Screen grounding examples:
--- BEGIN ---
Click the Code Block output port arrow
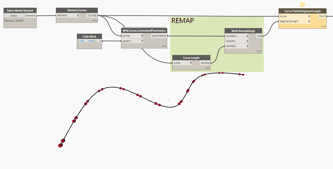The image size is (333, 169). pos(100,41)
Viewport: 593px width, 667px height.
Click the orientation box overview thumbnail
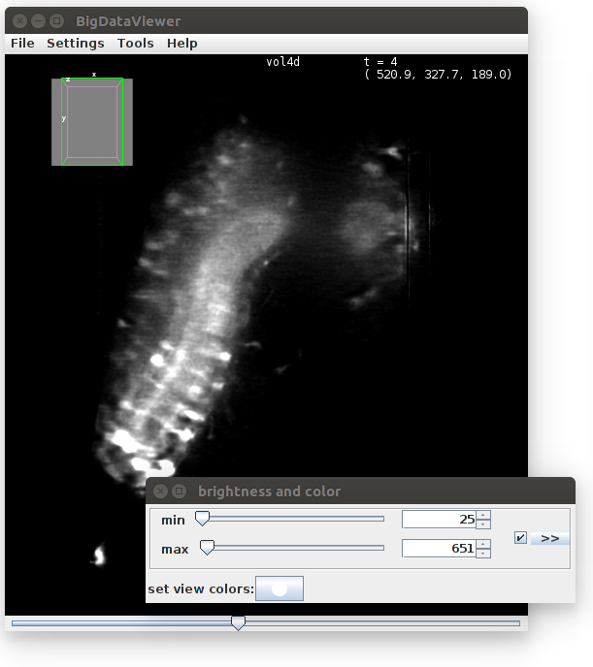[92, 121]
--- END ---
**WRITTEN REQUEST:** Rewrite every line of the records above as a numbered list, skipping blank lines and leaving the pictures out.

**EXERCISE ANSWER:**
1. Click the Code Block output port arrow
2. The image size is (333, 169). pos(100,41)
3. Viewport: 593px width, 667px height.
4. Click the orientation box overview thumbnail
5. [92, 121]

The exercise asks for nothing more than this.